State Of The Filesystem

Transferring Files by jhunsake · 2003-07-14 23:18 · Score: 5, Interesting

I've always wondered how these filesystems with metadata handle transferring files between different systems. It would suck to have all your MP3 info in filesystem metadata and then lose it all when you transferred to a system without fs metadata. Anyone have any insight?
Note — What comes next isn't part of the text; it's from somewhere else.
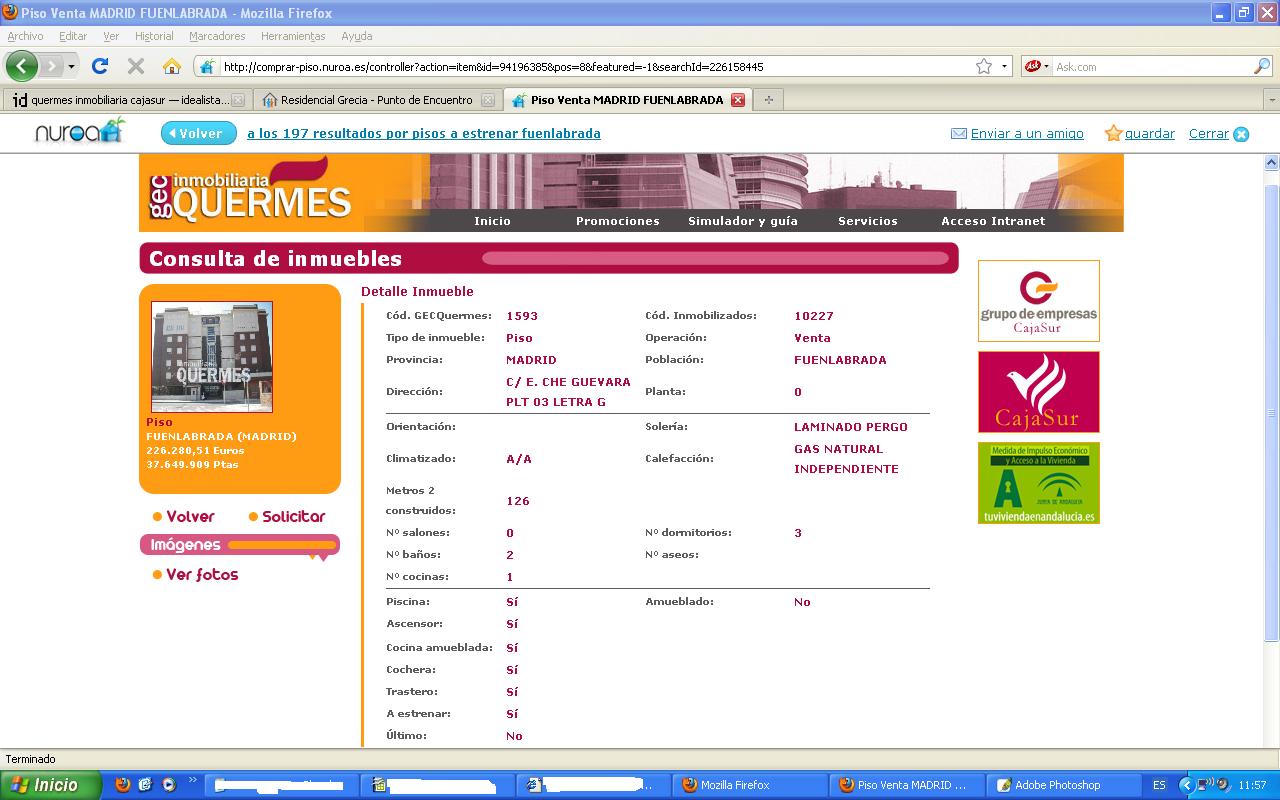Open the search engine selector dropdown
The image size is (1280, 800).
1046,67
Re:Transferring Files by ThogScully · 2003-07-14 23:24 · Score: 5, Interesting

I would think that would be prevented by the filesystem implementation. A filesystem's features are only as good as the implementation. So if you have fs metadata and are transferring it to another filesystem, whatever tool you are using to move the files, whether it be at a BASH prompt or drag and drop in Konqueror, should figure some way of properly translating data from one system to another without losing anything. Moreover, the tool should be able to do it without knowing any particulars about the actual types of filesystems in use. It's all in the implentation.
-N

--
I've nothing to say here...
Re:Transferring Files by sleeper0 · 2003-07-14 23:25 · Score: 3, Interesting

i am skeptical as well, the only reasonable answer seems to be that it would get lost. Especially if you are transfering between platforms. Why would you want to use a metadata system that you can't count on anyone else using? It seems to me that current packaged in file metadata systems are much more practical for transfer, multi-platform use, streaming, etc.

Other things mentioned in the article like the /etc/passwd manipulation just seem like gimmicks. How many files like that would you by hand support before you ended up deciding it was a bad idea to start it in the first place.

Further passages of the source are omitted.